The Orange Order is not just a Protestant organisation. It is certainly not - despite the presumably well-meaning promotional efforts of the "cultural traditions" lobby - a harmless expression of "Protestant communal culture".

It is not Protestant but specifically and explicitly anti-Catholic.

Catholics cannot join, of course. A member who marries a Catholic or attends a Catholic religious service is liable to expulsion. In 1959, Phelim O'Neill, a Unionist MP, was expelled for attending a Catholic mass in his constituency.

The function of the Order, and the significance of its penchant for parading, was well expressed by its own historian, the Rev John Brown, in the Sixties: "On 12 July and other occasions the Orangeman marched with his lodge behind its flags and drums

The tradition that the Orange marches represents is akin, then, to the tradition that persisted until the late Sixties in the southern states of the US that black people should ride at the back of the bus, or the tradition still "honoured" in parts of the world today that husbands have a right to beat wives. It's all about walking over others.

In this perspective, the authenticity of the Orange tradition, far from providing a defence of the practices associated with it, rather testifies to the deep-rootedness of a social evil.

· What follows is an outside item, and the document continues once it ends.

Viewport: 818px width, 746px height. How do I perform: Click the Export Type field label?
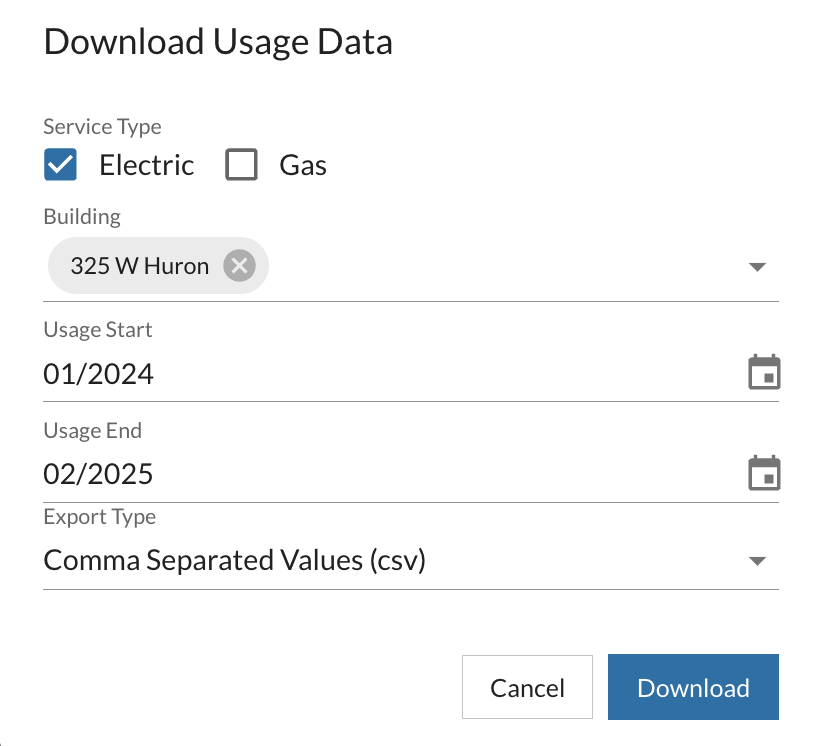click(99, 517)
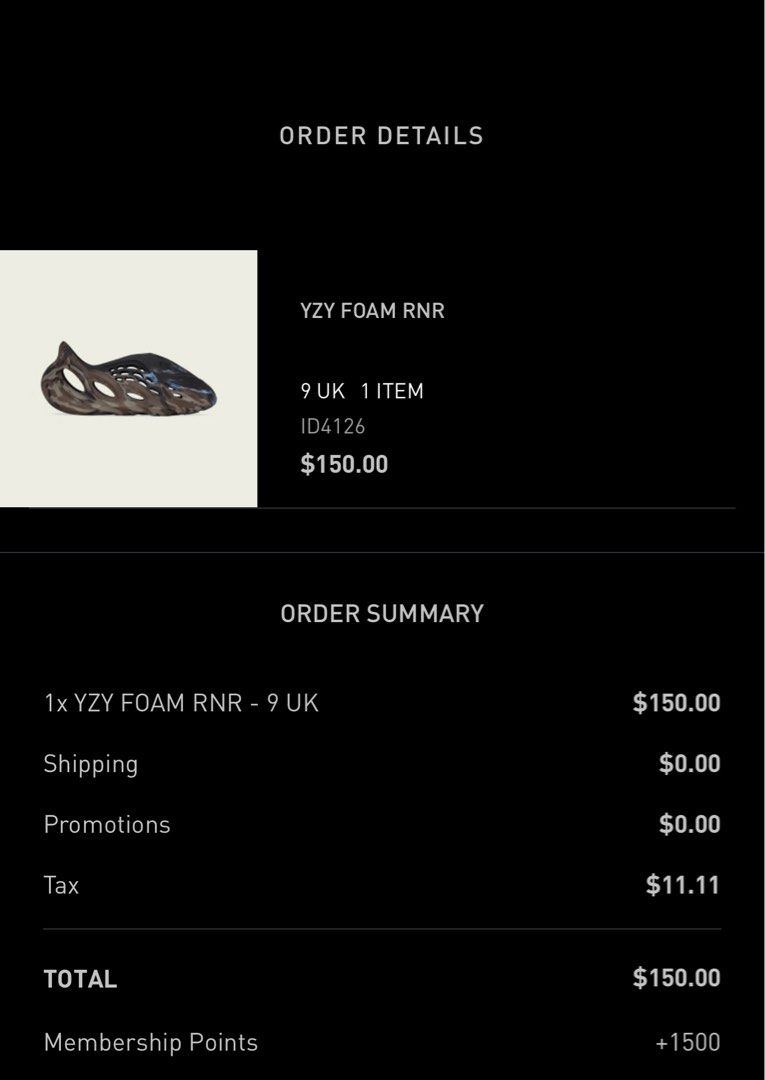Viewport: 765px width, 1080px height.
Task: Click the ORDER DETAILS heading
Action: point(381,136)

This is by no means a new insight. As far back as 1857, two barristers appointed by the Lord Lieutenant to investigate a horrendous outbreak of sectarian violence in Belfast on the previous 12 July, reported:

"The Orange system seems to us to have no other practical result than as a means of keeping up the Orange festivals, and celebrating them, leading as they do to violence, outrage, religious animosities, hatred between classes (sic) and, too often, bloodshed and loss of life ... We think it is well to consider whether there is any controlling necessity to keep it alive, notwithstanding the evils that, unfortunately, attend its existence."

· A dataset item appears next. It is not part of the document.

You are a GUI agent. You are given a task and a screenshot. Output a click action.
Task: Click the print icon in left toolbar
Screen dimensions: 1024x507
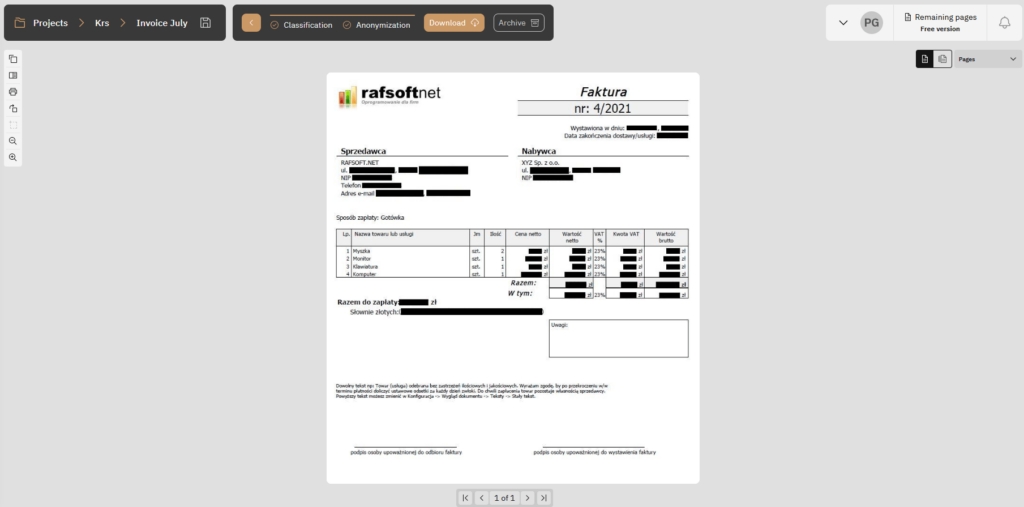pos(13,91)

Noting that it was "the lower orders" which seemed to do most of the fighting, suffering and even dying, they commented: "With them the war is a real one, personal suffering attends it with them, they are maimed in limb and rendered homeless by it. On them falls the misery of what brings advancement to the more exalted."

Not that, despite their best, or worst, efforts, there is real prospect of advancement for the leaders of Orangeism today. Or that any of them might properly be described as exalted.

Eamonn McCann is a journalist living in the Bogside district of Derry.